The -D option stands for development mode. The server will not ask for
2FA authentication.

open another terminal window
navigate to the pyvclient subdir
type ./pyvcli_hello.py

The following (and more) should be printed on the command line:

./pyvcli_hello.py
Server initial: ['OK', 'pyvserv 1.0 ready']
resp ['OK', 'Hello', '6ccdaaf1-a22d-4140-9608-8fb93a8845af', '11812']
Server quit response: ['OK', 'Bye', '11812']

Quick rundown of the above test:

1.) Server responds to connection 2.) Delivers OK status, hello message, server serial number, and a unique id 3.) Server signs off. This interaction is typical of all the commands.

The unique ID is the session's thread ID and it is not cryptographically secure;

The best way to learn about the operation of the server is to look at the sample client examples in the client source tree. (Files named pyvcli_*)

Testing:

All pytest cases pass. Note that the for the pytest client tests one needs to start the 'pyvserv.py' server. The server --port and --dataroot option can ba used to start the server in an alternate universe. Please make sure it does not interfere with production.

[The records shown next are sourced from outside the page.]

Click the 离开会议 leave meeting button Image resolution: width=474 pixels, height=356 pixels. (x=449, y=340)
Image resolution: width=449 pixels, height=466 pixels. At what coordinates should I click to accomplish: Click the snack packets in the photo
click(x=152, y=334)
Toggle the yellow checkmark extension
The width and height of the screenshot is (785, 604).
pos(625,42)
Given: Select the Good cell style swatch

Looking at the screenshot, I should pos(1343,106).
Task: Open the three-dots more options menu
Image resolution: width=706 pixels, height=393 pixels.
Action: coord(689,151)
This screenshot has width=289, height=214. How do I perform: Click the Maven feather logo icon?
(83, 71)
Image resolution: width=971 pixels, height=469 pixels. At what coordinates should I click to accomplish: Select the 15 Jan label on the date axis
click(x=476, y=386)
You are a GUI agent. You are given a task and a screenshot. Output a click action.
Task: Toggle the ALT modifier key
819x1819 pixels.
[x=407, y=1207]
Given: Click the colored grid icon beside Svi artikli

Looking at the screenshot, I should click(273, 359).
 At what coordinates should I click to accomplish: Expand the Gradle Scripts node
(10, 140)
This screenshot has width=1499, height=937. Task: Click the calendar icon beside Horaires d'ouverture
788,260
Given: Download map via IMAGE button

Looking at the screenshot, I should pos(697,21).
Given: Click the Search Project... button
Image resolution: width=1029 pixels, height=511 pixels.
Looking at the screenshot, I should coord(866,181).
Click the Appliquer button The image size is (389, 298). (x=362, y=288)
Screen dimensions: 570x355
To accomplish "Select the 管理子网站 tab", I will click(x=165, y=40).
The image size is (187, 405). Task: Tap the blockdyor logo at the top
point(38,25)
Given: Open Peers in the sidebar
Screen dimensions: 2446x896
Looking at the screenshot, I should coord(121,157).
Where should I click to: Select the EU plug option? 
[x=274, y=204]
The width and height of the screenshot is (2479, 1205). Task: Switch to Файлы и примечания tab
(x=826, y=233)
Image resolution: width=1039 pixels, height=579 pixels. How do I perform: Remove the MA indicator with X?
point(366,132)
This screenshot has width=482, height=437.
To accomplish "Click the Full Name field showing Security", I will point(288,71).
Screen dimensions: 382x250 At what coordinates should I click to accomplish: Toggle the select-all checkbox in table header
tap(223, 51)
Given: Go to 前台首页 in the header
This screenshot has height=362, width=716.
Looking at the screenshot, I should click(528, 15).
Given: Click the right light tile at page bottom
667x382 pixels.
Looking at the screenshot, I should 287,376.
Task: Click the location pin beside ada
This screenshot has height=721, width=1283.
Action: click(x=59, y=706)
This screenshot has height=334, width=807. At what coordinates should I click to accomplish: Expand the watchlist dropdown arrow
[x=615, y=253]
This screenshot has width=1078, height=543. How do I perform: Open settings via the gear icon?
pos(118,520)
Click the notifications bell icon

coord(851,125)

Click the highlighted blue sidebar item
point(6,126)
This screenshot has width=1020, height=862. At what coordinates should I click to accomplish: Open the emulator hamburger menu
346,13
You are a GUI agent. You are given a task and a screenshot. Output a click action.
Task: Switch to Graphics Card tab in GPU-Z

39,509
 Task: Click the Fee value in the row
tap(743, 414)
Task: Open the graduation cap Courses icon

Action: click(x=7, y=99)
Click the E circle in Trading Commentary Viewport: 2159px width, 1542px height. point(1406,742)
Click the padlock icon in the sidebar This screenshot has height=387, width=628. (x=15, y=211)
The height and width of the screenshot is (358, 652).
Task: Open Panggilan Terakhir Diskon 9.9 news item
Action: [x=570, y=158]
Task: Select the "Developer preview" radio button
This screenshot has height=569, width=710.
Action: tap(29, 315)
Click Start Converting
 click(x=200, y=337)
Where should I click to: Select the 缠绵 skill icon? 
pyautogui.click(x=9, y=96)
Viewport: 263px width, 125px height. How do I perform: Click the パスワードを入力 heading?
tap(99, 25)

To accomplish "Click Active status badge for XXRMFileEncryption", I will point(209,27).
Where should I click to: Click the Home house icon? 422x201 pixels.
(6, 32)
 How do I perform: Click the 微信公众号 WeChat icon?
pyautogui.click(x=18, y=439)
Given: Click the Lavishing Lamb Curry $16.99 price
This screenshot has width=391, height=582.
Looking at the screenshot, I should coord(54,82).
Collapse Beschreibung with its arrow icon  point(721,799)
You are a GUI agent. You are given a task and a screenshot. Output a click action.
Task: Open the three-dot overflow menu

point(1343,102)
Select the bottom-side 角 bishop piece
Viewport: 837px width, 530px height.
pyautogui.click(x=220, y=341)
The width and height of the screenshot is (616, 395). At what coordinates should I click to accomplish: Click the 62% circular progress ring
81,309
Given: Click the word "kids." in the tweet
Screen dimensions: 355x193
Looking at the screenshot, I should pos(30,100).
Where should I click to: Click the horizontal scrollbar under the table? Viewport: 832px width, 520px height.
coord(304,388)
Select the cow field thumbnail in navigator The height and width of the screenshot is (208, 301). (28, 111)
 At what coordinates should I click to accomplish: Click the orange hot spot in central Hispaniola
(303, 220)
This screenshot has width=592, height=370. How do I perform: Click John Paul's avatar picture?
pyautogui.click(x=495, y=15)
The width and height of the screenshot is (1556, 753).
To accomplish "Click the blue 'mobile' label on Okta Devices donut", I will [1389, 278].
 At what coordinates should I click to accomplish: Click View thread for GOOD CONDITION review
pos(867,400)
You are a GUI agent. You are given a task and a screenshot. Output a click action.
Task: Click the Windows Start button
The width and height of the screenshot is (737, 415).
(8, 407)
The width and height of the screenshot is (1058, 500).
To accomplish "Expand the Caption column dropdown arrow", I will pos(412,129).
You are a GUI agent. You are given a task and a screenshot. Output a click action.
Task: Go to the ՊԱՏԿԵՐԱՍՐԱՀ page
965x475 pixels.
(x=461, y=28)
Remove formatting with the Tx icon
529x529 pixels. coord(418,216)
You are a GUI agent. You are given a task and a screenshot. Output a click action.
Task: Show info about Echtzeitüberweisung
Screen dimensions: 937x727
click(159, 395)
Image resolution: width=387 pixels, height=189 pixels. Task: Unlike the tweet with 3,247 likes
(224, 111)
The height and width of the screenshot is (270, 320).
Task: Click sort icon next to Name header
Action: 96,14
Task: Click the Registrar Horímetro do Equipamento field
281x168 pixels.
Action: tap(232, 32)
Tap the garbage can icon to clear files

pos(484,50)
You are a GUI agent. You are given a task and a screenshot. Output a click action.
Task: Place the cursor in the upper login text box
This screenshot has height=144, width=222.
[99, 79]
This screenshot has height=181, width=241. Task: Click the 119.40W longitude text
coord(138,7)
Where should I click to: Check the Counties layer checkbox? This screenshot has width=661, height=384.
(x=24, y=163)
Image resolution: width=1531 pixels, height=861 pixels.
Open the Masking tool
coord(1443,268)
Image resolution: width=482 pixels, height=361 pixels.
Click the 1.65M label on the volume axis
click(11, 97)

More test coming soon ....

============================= test session starts ==============================
platform linux -- Python 3.10.12, pytest-7.4.3, pluggy-1.0.0
rootdir: /home/peterglen/pgpygtk/pyvserv
collected 9 items

test_afirst.py .                                                         [ 11%]
test_file.py .                                                           [ 22%]
test_help.py .                                                           [ 33%]
test_id.py .                                                             [ 44%]
test_key.py .                                                            [ 55%]
test_login.py .                                                          [ 66%]
test_sess.py ..                                                          [ 88%]
test_ver.py .                                                            [100%]

============================== 9 passed in 1.35s ===============================

Additional tests can be found in the test directory. The pyvcli_* files may also serve as test cases.

Screen shots:

Screen shot of the Monitoring tool:

Screen Shot

This screen shot depicts the monitoring (control panel) application 'pyvcpanel'. The top left area contains a live view of the pyvserver syslog. The top right contains a live view of the replicator log.

The bottom area of the window contains a live view of the incoming data, as it is originally formatted, without the blockchain and hash details.

All views monitor the live files, on the default setup, without interfering with any of the operations.

History:

Recent history kept, for the full list of changes consult the github site.

1.0.0   Sun 03.Mar.2024    Beta ready
1.0.0   Mon 11.Mar.2024    PIP installation with utils
1.0.0   Wed 13.Mar.2024    rget rput and family (rget=BC record get)
1.0.0   Thu 14.Mar.2024    Started GUI tools
1.0.1   Fri 15.Mar.2024    Added LIC, verification, doc, tally

Statistics

Project name
    pyvserv
Report Period
    2018-12-31 20:50:04 to 2024-03-15 04:47:25
Age
    1901 days, 101 active days (5.31%)
Total Files
    287
Total Lines of Code
    70286 (235368 added, 165082 removed)
Total Commits
    216 (average 2.1 commits per active day, 0.1 per all days)
Authors
    6 (average 36.0 commits per author)

Screen Shot

Security review:

  As of today, (Fri 15.Mar.2024) the 256 bit AES is considered unbreakable by available state of the art means. The key exchange algorithm ECC 384 bit is also considered safe. These algorithms are used dynamically, as a randomly picked key is used in every session. The session is also able to dynamically change keys mid flight, on command.

  The checksum verification and link verification both use SHA256 (256 bit) hashes. This is generated every time a transaction is created.

  The proof of work is a modest 3 generations deep. This can be calculated with an everyday desktop in one - to - three seconds. Even though this looks like a small amount, it adds up if one wants to re-generate (fake) a whole chain. Additionally, the check sum, the link sum, and proof of work interact, changing one will effect the other. This way a sum verification and link verification and the proof of work verification together create an ironclad safety solution.